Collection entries
▽
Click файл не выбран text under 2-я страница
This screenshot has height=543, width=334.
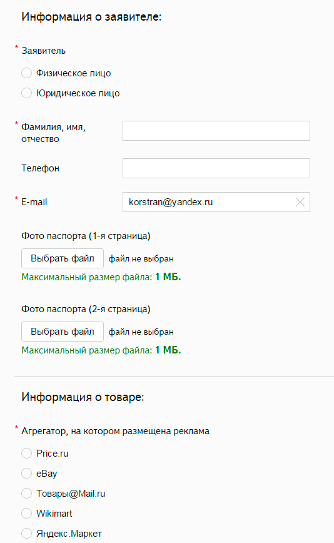pos(141,332)
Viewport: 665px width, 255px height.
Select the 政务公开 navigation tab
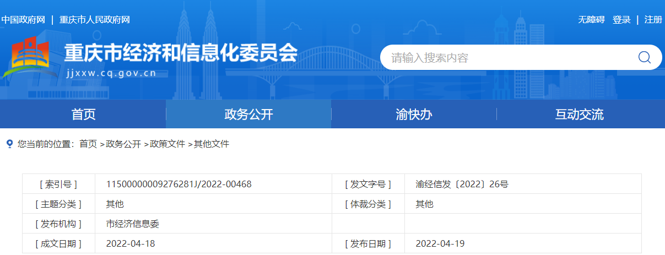point(248,115)
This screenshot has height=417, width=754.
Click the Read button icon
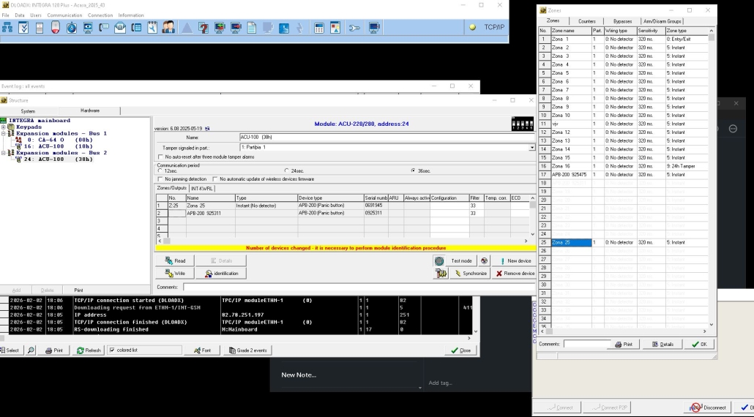pyautogui.click(x=169, y=260)
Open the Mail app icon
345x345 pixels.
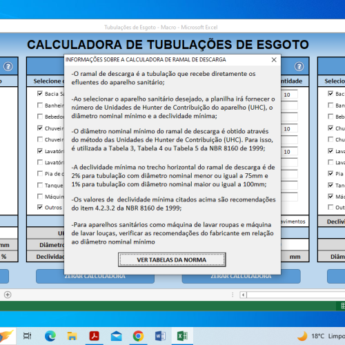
△
- Work to complete:
Leave every picture out and return exactly the lines from the one holding "Viewport: 665px width, 255px height." through the end of the records above, both ends included, and nothing more.

- Answer:
Viewport: 665px width, 255px height.
Select the 政务公开 navigation tab
point(248,115)
This screenshot has height=417, width=754.
Click the Read button icon
pyautogui.click(x=169, y=260)
Open the Mail app icon
345x345 pixels.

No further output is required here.